TASK TO COMPLETE
Please transcribe only the lines between the one containing "Upptäck metallen (229, 1043)" and the end of the records, both ends included, exactly as written; skip every picture.

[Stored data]
★ ★ ★

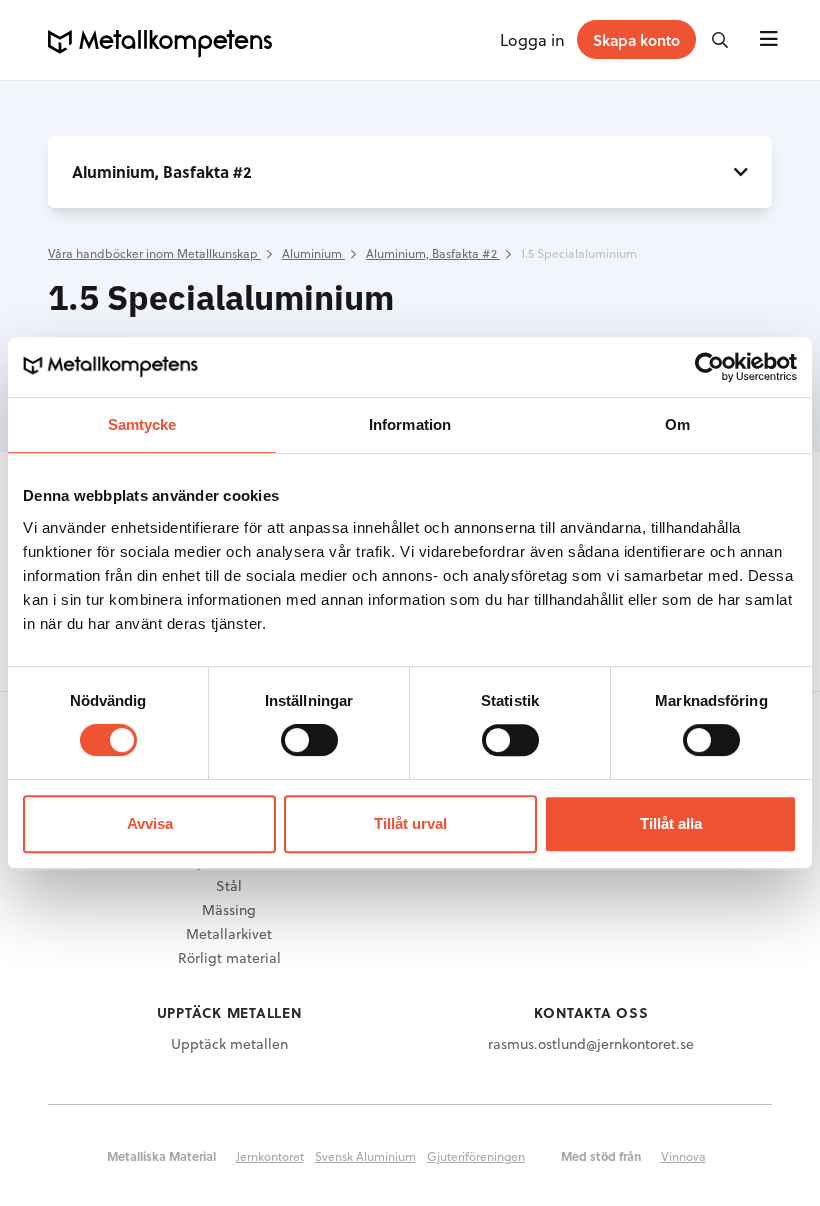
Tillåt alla (671, 823)
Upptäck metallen (229, 1043)
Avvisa (150, 823)
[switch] (309, 740)
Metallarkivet (229, 933)
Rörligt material (229, 957)
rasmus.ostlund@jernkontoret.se (591, 1043)
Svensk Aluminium (365, 1156)
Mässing (229, 909)
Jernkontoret (270, 1156)
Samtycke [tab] (142, 424)
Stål (229, 885)
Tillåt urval (410, 823)
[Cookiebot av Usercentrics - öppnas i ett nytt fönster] (709, 367)
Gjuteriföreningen (476, 1156)
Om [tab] (677, 424)
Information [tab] (410, 424)
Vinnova (683, 1156)
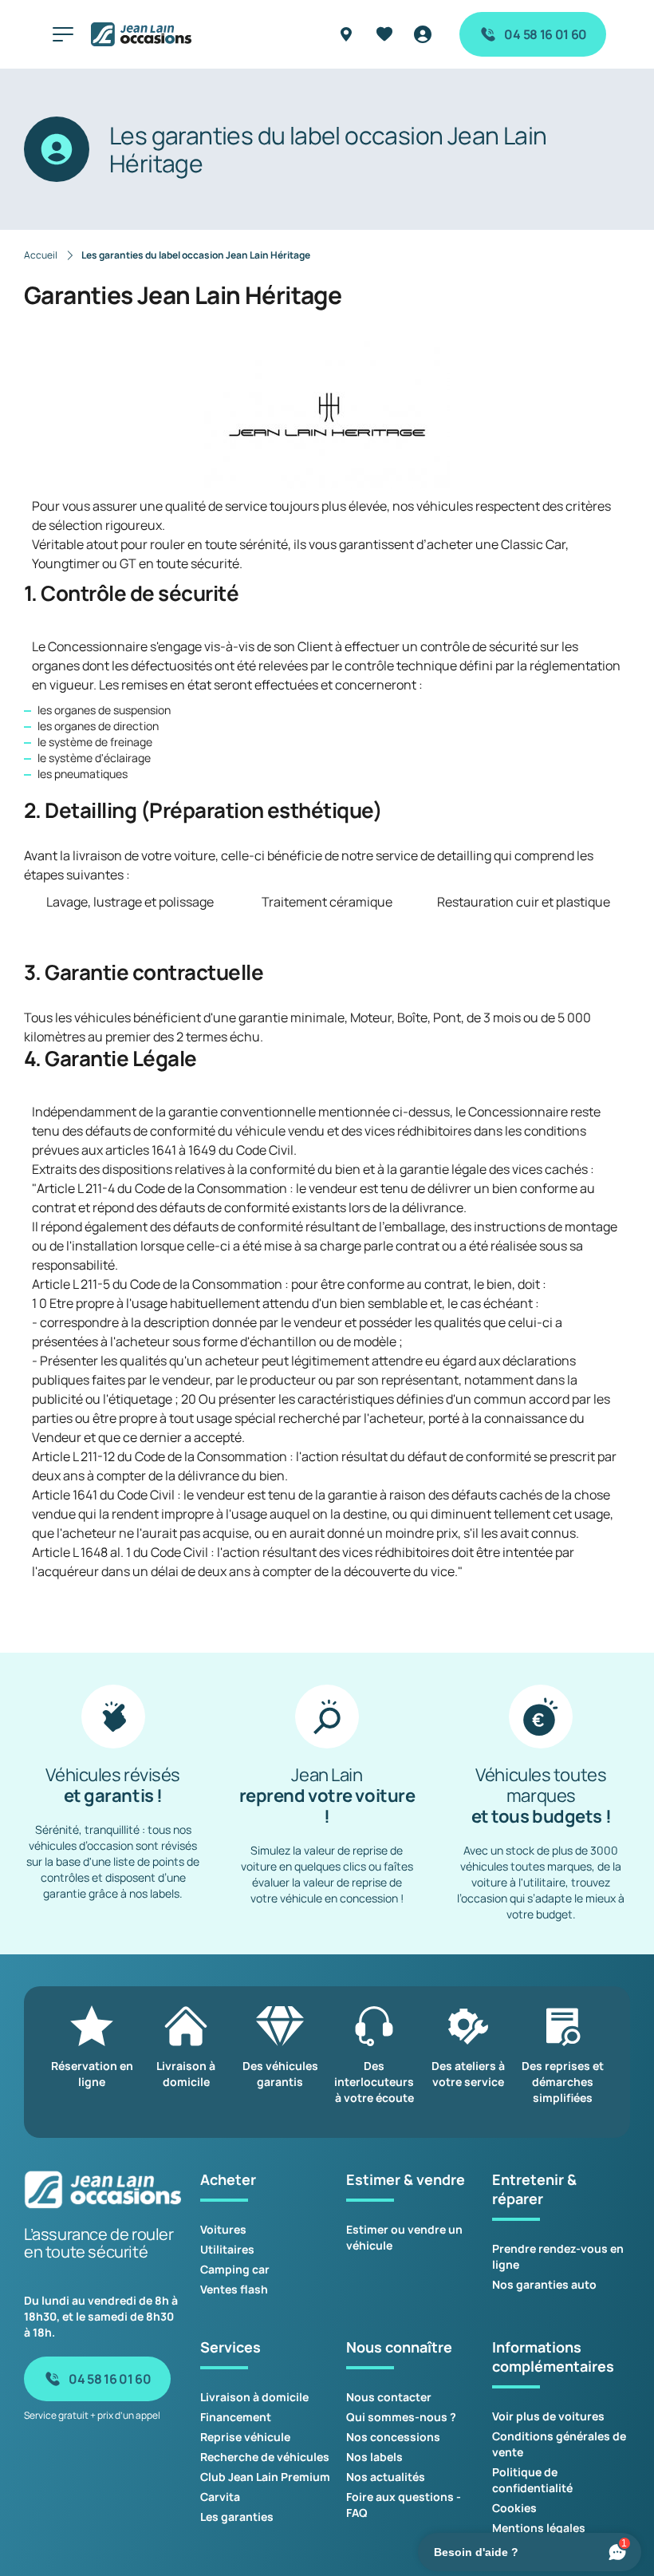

★ ★ ★

SOLUTION TO THIS PROBLEM
Upptäck metallen (229, 1043)
Avvisa (150, 823)
[switch] (309, 740)
Metallarkivet (229, 933)
Rörligt material (229, 957)
rasmus.ostlund@jernkontoret.se (591, 1043)
Svensk Aluminium (365, 1156)
Mässing (229, 909)
Jernkontoret (270, 1156)
Samtycke [tab] (142, 424)
Stål (229, 885)
Tillåt urval (410, 823)
[Cookiebot av Usercentrics - öppnas i ett nytt fönster] (709, 367)
Gjuteriföreningen (476, 1156)
Om [tab] (677, 424)
Information [tab] (410, 424)
Vinnova (683, 1156)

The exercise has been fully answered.